MR. GLACIER'S CATERPILLAR TRACTOR

"The glaciers," says Reclus, "seem as motionless as the peaks that tower above them." Nevertheless, as we know, they do move. While the motion is in so many respects like that of a river that glaciers are often called "ice rivers," they have motions and, so to say, "methods" that curiously suggest the inventions of men. Take, for example, the way they climb down a steep hill; for all the world like the "tanks" in the Great War. The tanks, you remember, made nothing of shell holes, rough country, ravines, or trenches, but lumbered and crushed their way along, resistless as the Fates. And, you may also recall, the tanks moved by laying sections of themselves—the great cleats on the outside belt—which they picked up again, as they advanced. This was called the "caterpillar tractor" system of travelling.

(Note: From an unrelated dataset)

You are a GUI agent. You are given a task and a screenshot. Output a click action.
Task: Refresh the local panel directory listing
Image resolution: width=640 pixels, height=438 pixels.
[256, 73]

Now watch the glacier when it comes to an incline much steeper than its ordinary slope. It breaks across in sections at right angles to its bed, and section after section drops down. Then the forward sections crowded upon by those in the rear are pushed up close, freeze together again, and on goes the glacier as good as new.

As a traveller, however, it is a little slow. It made faster time in the old days—in the Ice Age—when glaciers were so much larger, but to-day, at the rate at which ordinary glaciers travel, it may take a boulder as big as Plymouth Rock something like a hundred years to be carried from the upper fields to the heap of stones and soil which your geography calls a "terminal moraine," and where Mr. Glacier says:

"All out! Far as we go."

HIDE AND SEEK IN THE LIBRARY

How would you like to go to school to the pretty Misses Soldanella? They can teach you a lot about botany. If you learn what an unusual thing they do with their leaves, for instance, that will lead you to follow up leaves in general. Leaves are wonderful things. Indeed, it isn't often you find the leaf of a book that will tell you half as much as the leaf of a plant, if you only know how to read it.

In Grant Allen's "Flash Lights on Nature," you will find that the Soldanella sisters store food in their leaves all winter just as we put things away in the cellar, and how this helps them get up so early in the spring; why the fact that the little sisters are not very tall makes them hurry so; and why if they didn't hurry they wouldn't get to the party at all!

What other members of the primrose family do you know?

See what you can find about our earliest flowers—hepatica, bloodroot, dog-toothed violet, jack-in-the-pulpit, Dutchman's breeches, anemones.